Is Raquel’s Statler and Waldorf impression while dressed like a Muppet camp? It made me picture Tom and Tom as old men, didn't they do that once? Absolutely. I do kinda think they’ll end up with just each other, still talking shit about their exes.
James screaming, "OUR SPINNY THING" is the new "It's not about the pasta!" Leave Ally alone!! Shut up Scheana! Let Lala live!!! I'm with her, it's too many events!!!
I’m glad Schwartz got called out for having no issues making out with random girls when he was married. Did you see Raquel's face when she said, "Maybe that's it," looking at Ariana with this ominous expression. Dark! She’s a beauty queen always trying to win a contest, and that’s how she treats dating. Sad! Remember when she used to wear colored contacts?
Schwartz is sick of being controlled. Oh Bubs, people tell everyone how to think and feel, and most people are able to filter it out enough to make their own choices, but you simply cannot manage to. That’s a you problem.
Stop calling her Bubba!!! Sandoval yelling he doesn't want to be around Tom's ex-wife (Ariana's business partner!), then says "It's distracting, dude!" Sandy prefers his makeouts on the low, clearly!!! Distraction free! It’s bad for business apparently!
"Pest Mode" lol
Schwartz creeps behind a tree to watch Katie eat dinner like Kim K/Homer Simpson.
Okay the palm tree peek! hey schwartz, lol.
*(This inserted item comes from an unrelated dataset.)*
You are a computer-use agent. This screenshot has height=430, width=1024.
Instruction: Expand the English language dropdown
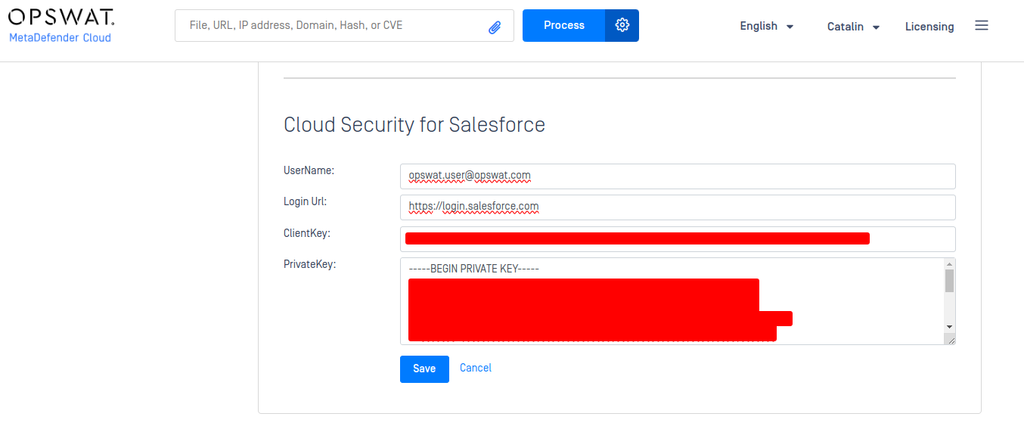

“I’m insecure about the length of my armpit hair. Katie used to trim them for me,” he says, looking like a corpse that washed up on the beach.
Armpit trims are off the table. Have one of the Australians do it, hello!!! They'll wax your ass too!
Katie's request [that Schwartz not date within the friend group] is so reasonable. Watching your friends date your ex is excruciating. Schwartz without Katie's manicuring makes him even more helpless.
And finally, Rachel Raquel offers a koan, like an emotional mad lib: "My attraction to [Schwartz] outweighs my desire to be friends with [Katie]." Swap that out with “Tom” and “Ariana” and well?
Rach really is oversimplifying it by acting like her actions exist in a vacuum. You’re all Lisa Vanderpump’s playthings. You’re in this cesspool for life. It’s all toxic, but there are levels of toxicity.
It's like a turmeric, Thai tea, chocolate bitters rum infusion with aged mediocre men barrel aged by bullshit. Tom and Tom are all the same man who cannot handle vulnerability and therefore, wreak destruction on their community.
Tom and Raquel kiss. Zzz. Brock is the most excited for some reason?
⚡Through my forensic viewings of VPR, Sandoval has this very specific microexpression he does when he feels threatened or is lying. His eyes widen, eyebrows go up, followed by a quick wince that he almost always buries into a drink or a sip of whatever he's on. It happened when Ariana cried after getting the sandwich shop at Raquel's engagement party, and he did it again when he saw Tom and RR kiss!